*Provided text*
* * * * *
Friday, August 03, 2007

Poetry Friday: Broken Love

I started this yesterday, but got called away, so Poetry Friday is a day late.

Here is a stanza by William Blake, which I first read in a book by Charles Williams called All Hallows Eve:

`And throughout all Eternity
I forgive you, you forgive me.
As our dear Redeemer said:
"This the Wine, and this the Bread."'
The whole poem is called Broken Love and though I've read it over and over, I can't figure out what it means. Still, it's that strangeness that makes you feel that if you just turned around quickly enough, the thing you glimpsed out of the corner of your eye would be seen clearly if only for an instant. I imagine that this is the territory he tried to depict.

Further, it seems that the world you glimpse out of the corner of your eye isn't exactly the world you actually live in.... it's just a bit out of kilter, a bit fey. I get that same feeling from reading George MacDonald's Phantastes, and from Charles Williams.

Wordsworth said of Blake:

There was no doubt that this poor man was mad, but there is something in the madness of this man which interests me more than the sanity of Lord Byron and Walter Scott."
There is a bit more about William Blake here. This is the beginning of the poem:

MY Spectre around me night and day
Like a wild beast guards my way;
My Emanation far within
Weeps incessantly for my sin.

‘A fathomless and boundless deep,
There we wander, there we weep;
On the hungry craving wind
My Spectre follows thee behind.

‘He scents thy footsteps in the snow

Wheresoever thou dost go,
Thro’ the wintry hail and rain.
When wilt thou return again?
Reminds me a bit of Wuthering Heights, too.

But there's something resonant about that "I forgive you, you forgive me" ..... something that sums up a quality of the wounded yet enduring element in human love, that partakes of the divine.

1 comment:

Anonymous said...

There is something in the poem that frightens me - it's when he says
‘And, to end thy cruel mocks,
Annihilate thee on the rocks,
And another form create
To be subservient to my fate.

Does he want to kill her?
And there are a lot of things I don't understand here.
like: what or who are they - the seven loves?
and why is the love"broken", it should be just "unrequited" because why would SHE mock ar him if she loves him, too?
* * * * *
*Stored records*
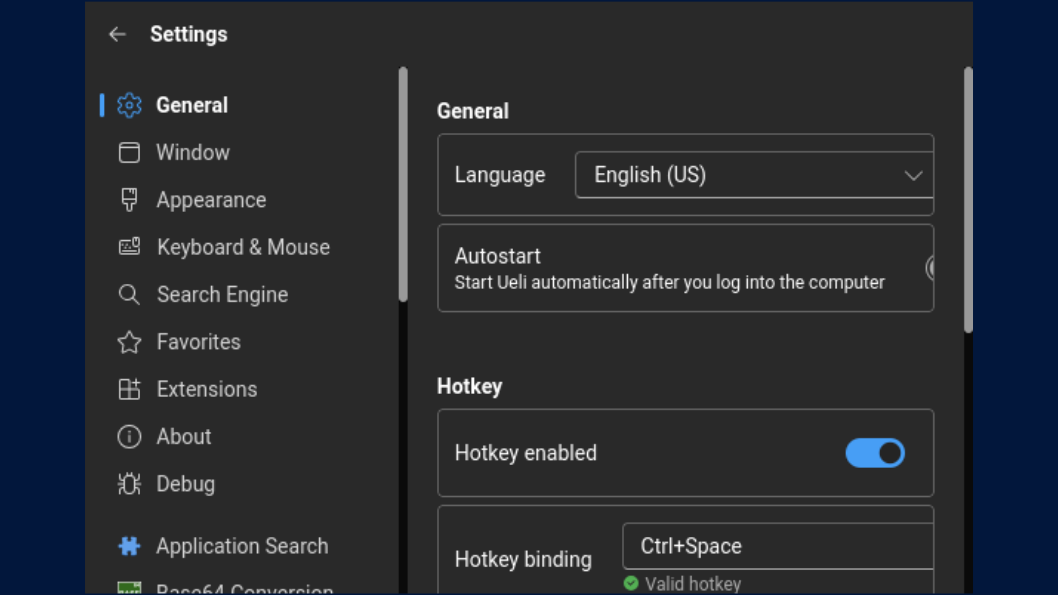Open the Extensions grid icon
This screenshot has width=1058, height=595.
129,389
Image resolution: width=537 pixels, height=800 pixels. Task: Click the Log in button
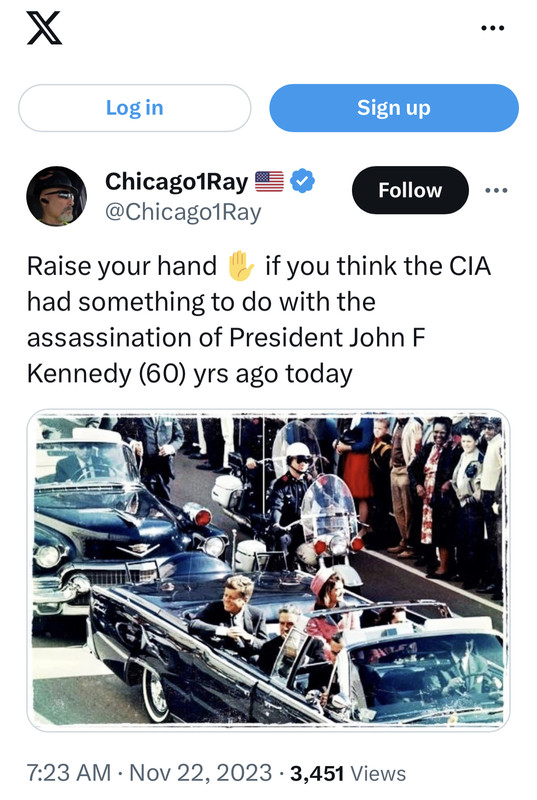pos(135,108)
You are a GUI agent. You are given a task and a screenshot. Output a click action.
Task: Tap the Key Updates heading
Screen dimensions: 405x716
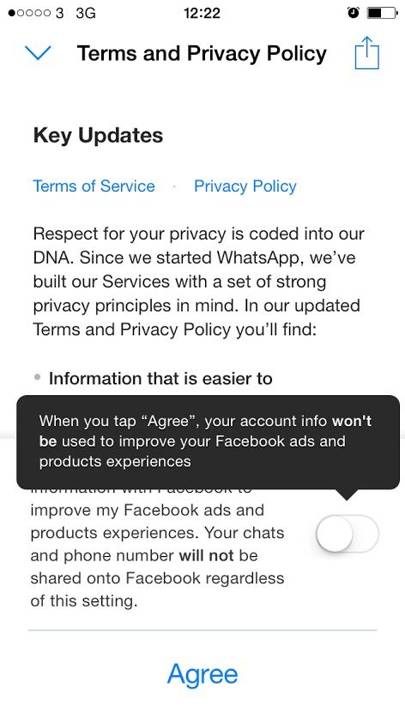98,136
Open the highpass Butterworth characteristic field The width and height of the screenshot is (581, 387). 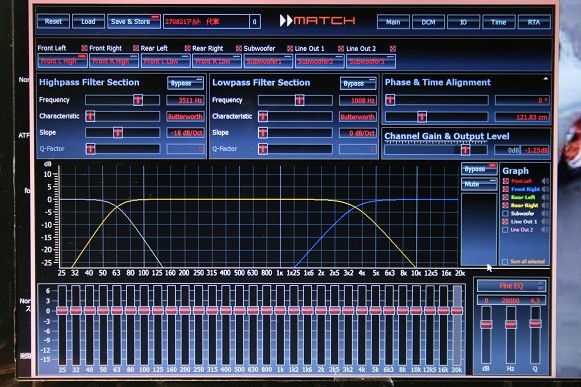(185, 116)

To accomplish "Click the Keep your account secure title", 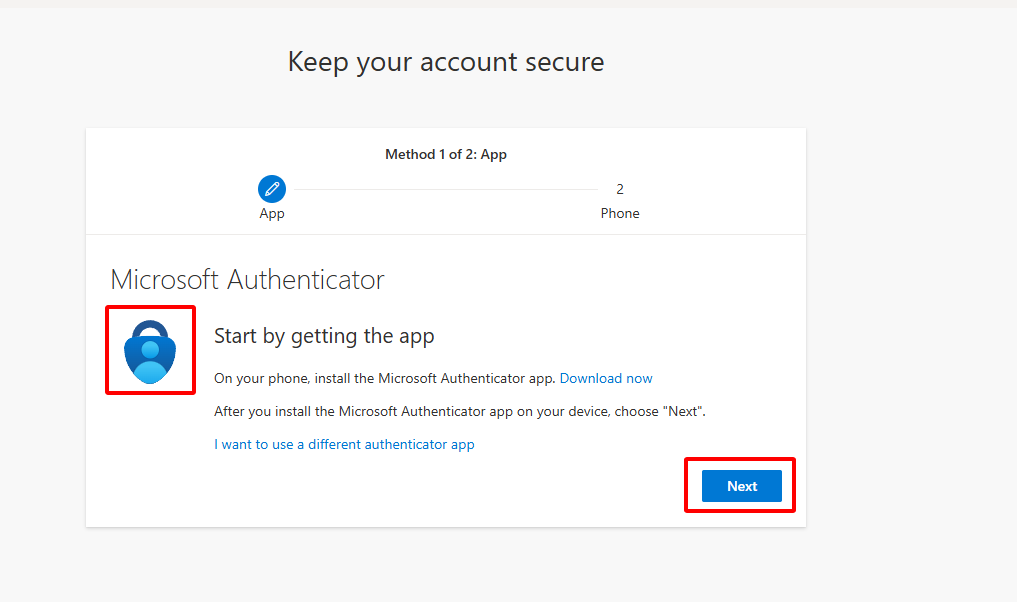I will pos(445,62).
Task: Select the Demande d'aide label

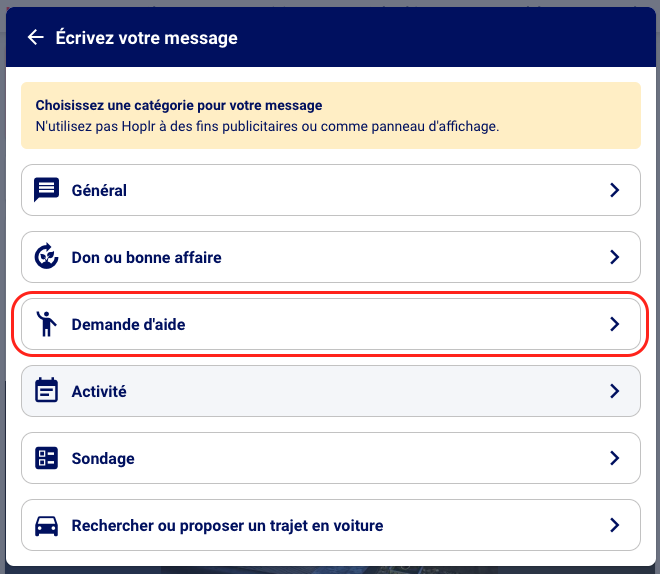Action: tap(128, 324)
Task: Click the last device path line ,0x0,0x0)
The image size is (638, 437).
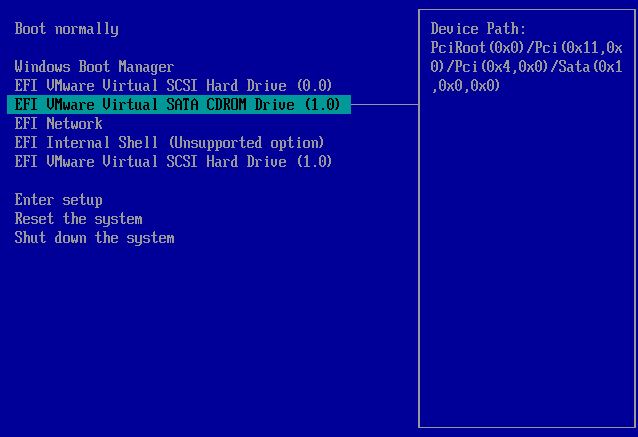Action: (x=466, y=86)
* * * * *
*Problem*
Quote the blog post on Blake's "Broken Love" from "like: what or" up to and including "loves him, too?".

*Solved exercise*
like: what or who are they - the seven loves?
and why is the love"broken", it should be just "unrequited" because why would SHE mock ar him if she loves him, too?